### [Information]
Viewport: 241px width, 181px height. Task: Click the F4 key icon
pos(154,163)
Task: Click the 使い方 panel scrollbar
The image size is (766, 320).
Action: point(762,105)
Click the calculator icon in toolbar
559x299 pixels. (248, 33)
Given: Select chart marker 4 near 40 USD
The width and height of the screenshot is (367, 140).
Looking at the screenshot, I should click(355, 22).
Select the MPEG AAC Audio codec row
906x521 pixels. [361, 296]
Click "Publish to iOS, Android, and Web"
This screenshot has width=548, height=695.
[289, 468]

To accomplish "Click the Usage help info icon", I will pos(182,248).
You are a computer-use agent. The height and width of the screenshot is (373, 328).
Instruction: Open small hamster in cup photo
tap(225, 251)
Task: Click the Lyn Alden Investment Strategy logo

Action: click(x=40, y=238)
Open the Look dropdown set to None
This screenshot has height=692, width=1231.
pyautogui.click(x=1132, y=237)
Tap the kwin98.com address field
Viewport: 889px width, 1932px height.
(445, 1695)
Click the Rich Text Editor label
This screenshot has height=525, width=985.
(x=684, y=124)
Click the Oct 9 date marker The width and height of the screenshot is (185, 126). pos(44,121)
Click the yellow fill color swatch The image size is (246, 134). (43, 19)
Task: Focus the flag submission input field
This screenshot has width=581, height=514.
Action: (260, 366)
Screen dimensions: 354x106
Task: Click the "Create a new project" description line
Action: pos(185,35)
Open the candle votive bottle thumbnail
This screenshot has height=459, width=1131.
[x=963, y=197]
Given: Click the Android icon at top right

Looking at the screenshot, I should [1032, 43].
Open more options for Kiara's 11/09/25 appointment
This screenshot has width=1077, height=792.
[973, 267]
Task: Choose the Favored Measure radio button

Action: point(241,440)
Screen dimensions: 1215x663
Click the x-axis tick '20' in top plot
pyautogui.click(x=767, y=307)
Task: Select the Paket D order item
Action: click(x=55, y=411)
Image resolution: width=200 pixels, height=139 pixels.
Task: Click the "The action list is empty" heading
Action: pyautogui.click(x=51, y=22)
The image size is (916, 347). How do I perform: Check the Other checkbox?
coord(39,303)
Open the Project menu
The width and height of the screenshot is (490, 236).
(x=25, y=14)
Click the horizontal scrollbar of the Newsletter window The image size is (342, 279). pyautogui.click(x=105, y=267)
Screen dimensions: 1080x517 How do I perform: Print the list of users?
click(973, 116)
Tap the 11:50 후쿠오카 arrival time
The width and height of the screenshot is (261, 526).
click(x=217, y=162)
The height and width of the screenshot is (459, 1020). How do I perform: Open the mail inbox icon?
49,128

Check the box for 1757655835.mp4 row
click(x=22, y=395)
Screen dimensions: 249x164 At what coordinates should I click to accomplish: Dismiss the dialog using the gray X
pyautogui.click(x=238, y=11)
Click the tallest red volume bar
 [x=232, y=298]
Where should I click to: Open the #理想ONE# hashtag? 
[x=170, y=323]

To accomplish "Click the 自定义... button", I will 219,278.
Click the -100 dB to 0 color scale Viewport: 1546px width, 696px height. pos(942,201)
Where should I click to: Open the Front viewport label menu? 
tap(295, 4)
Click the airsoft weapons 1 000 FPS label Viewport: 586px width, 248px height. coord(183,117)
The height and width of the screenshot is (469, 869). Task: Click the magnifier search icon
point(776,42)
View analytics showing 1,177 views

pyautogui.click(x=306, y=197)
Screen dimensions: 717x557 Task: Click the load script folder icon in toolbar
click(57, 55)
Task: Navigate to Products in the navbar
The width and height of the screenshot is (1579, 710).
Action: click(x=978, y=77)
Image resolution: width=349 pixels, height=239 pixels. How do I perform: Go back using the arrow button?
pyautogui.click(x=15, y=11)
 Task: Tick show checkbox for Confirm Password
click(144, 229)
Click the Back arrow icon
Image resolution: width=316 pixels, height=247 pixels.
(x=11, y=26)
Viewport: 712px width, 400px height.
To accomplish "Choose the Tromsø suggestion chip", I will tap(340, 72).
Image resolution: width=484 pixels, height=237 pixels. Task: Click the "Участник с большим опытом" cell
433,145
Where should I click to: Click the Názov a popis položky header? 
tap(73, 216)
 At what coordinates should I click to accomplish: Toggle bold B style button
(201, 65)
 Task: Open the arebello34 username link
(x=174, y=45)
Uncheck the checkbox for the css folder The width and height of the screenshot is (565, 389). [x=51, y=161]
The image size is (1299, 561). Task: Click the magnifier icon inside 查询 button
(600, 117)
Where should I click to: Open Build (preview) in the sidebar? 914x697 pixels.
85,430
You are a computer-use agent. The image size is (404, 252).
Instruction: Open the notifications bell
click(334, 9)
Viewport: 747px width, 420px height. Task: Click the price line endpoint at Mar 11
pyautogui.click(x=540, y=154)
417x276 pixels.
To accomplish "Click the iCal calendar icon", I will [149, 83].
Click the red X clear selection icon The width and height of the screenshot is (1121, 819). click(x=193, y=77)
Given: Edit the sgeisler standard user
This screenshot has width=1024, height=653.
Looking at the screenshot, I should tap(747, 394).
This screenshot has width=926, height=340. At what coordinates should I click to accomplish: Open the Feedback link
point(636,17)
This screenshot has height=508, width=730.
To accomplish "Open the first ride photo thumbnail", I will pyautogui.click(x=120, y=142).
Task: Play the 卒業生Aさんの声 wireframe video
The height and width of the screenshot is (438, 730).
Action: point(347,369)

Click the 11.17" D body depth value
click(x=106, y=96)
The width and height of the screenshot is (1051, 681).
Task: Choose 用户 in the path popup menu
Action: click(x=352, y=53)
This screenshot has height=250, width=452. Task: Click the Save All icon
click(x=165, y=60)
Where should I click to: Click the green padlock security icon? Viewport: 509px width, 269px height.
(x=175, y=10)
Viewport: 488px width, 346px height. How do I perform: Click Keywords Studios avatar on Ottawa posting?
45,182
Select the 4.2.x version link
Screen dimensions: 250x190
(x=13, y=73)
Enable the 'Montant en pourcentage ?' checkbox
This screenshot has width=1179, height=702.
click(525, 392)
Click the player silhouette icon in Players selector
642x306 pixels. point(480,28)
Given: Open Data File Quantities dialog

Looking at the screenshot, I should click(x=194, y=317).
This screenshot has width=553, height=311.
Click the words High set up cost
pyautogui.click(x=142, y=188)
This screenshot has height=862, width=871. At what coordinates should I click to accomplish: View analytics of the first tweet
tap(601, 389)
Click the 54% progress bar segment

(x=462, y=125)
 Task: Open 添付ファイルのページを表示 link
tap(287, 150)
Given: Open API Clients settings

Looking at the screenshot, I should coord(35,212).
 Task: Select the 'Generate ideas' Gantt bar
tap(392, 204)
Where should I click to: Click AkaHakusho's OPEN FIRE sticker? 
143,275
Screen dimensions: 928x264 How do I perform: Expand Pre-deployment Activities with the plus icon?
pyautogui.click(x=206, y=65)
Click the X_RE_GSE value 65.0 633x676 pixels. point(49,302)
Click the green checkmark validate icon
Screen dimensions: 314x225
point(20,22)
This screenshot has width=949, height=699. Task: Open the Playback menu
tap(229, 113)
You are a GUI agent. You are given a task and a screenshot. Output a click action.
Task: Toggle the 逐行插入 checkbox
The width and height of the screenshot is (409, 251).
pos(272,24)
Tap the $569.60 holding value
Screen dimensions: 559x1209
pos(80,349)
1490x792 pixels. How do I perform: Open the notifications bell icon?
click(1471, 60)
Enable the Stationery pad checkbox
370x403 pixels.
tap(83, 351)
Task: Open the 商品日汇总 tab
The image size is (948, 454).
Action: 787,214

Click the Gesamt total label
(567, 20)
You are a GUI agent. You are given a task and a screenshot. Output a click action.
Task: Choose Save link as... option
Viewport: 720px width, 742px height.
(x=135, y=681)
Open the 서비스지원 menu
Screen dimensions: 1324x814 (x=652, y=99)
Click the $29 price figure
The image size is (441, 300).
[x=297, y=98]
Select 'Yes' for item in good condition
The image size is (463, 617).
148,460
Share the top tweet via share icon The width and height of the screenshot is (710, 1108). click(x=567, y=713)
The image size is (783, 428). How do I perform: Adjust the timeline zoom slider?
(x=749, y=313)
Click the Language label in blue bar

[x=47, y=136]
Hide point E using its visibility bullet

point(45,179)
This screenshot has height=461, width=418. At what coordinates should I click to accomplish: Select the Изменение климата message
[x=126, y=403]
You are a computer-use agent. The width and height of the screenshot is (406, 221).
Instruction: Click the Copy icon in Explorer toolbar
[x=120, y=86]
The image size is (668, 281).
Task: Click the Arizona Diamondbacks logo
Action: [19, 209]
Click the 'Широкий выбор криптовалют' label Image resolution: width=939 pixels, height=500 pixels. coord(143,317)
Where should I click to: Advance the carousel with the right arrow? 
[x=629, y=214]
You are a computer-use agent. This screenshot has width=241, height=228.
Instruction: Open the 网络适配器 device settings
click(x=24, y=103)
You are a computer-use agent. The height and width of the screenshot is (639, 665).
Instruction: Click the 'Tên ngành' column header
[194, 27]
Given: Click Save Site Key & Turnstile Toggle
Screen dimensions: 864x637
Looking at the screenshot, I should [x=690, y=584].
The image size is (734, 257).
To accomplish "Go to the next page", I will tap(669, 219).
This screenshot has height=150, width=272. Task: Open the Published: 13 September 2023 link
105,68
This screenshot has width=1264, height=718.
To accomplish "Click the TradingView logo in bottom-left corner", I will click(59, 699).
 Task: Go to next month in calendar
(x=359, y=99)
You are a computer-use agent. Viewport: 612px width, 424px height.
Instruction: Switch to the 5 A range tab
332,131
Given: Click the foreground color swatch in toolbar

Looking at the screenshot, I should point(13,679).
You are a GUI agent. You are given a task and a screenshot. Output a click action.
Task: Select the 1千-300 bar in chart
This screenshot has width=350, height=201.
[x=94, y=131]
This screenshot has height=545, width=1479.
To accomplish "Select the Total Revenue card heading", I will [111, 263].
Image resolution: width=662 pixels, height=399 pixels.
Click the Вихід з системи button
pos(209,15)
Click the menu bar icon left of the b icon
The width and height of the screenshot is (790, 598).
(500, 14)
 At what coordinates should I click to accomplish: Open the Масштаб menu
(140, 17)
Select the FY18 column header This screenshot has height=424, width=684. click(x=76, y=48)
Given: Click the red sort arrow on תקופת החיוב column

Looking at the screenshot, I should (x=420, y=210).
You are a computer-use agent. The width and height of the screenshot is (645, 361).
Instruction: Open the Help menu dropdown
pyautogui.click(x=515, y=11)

### [What the task asks]
Retype only this portion of the data above: the line containing "The image size is (948, 454).", the line containing "Given: Click Save Site Key & Turnstile Toggle", and all lines between them, exactly.

### [Expected answer]
The image size is (948, 454).
Action: 787,214

Click the Gesamt total label
(567, 20)
You are a GUI agent. You are given a task and a screenshot. Output a click action.
Task: Choose Save link as... option
Viewport: 720px width, 742px height.
(x=135, y=681)
Open the 서비스지원 menu
Screen dimensions: 1324x814 (x=652, y=99)
Click the $29 price figure
The image size is (441, 300).
[x=297, y=98]
Select 'Yes' for item in good condition
The image size is (463, 617).
148,460
Share the top tweet via share icon The width and height of the screenshot is (710, 1108). click(x=567, y=713)
The image size is (783, 428). How do I perform: Adjust the timeline zoom slider?
(x=749, y=313)
Click the Language label in blue bar

[x=47, y=136]
Hide point E using its visibility bullet

point(45,179)
This screenshot has height=461, width=418. At what coordinates should I click to accomplish: Select the Изменение климата message
[x=126, y=403]
You are a computer-use agent. The width and height of the screenshot is (406, 221).
Instruction: Click the Copy icon in Explorer toolbar
[x=120, y=86]
The image size is (668, 281).
Task: Click the Arizona Diamondbacks logo
Action: [19, 209]
Click the 'Широкий выбор криптовалют' label Image resolution: width=939 pixels, height=500 pixels. coord(143,317)
Where should I click to: Advance the carousel with the right arrow? 
[x=629, y=214]
You are a computer-use agent. This screenshot has width=241, height=228.
Instruction: Open the 网络适配器 device settings
click(x=24, y=103)
You are a computer-use agent. The height and width of the screenshot is (639, 665).
Instruction: Click the 'Tên ngành' column header
[194, 27]
Given: Click Save Site Key & Turnstile Toggle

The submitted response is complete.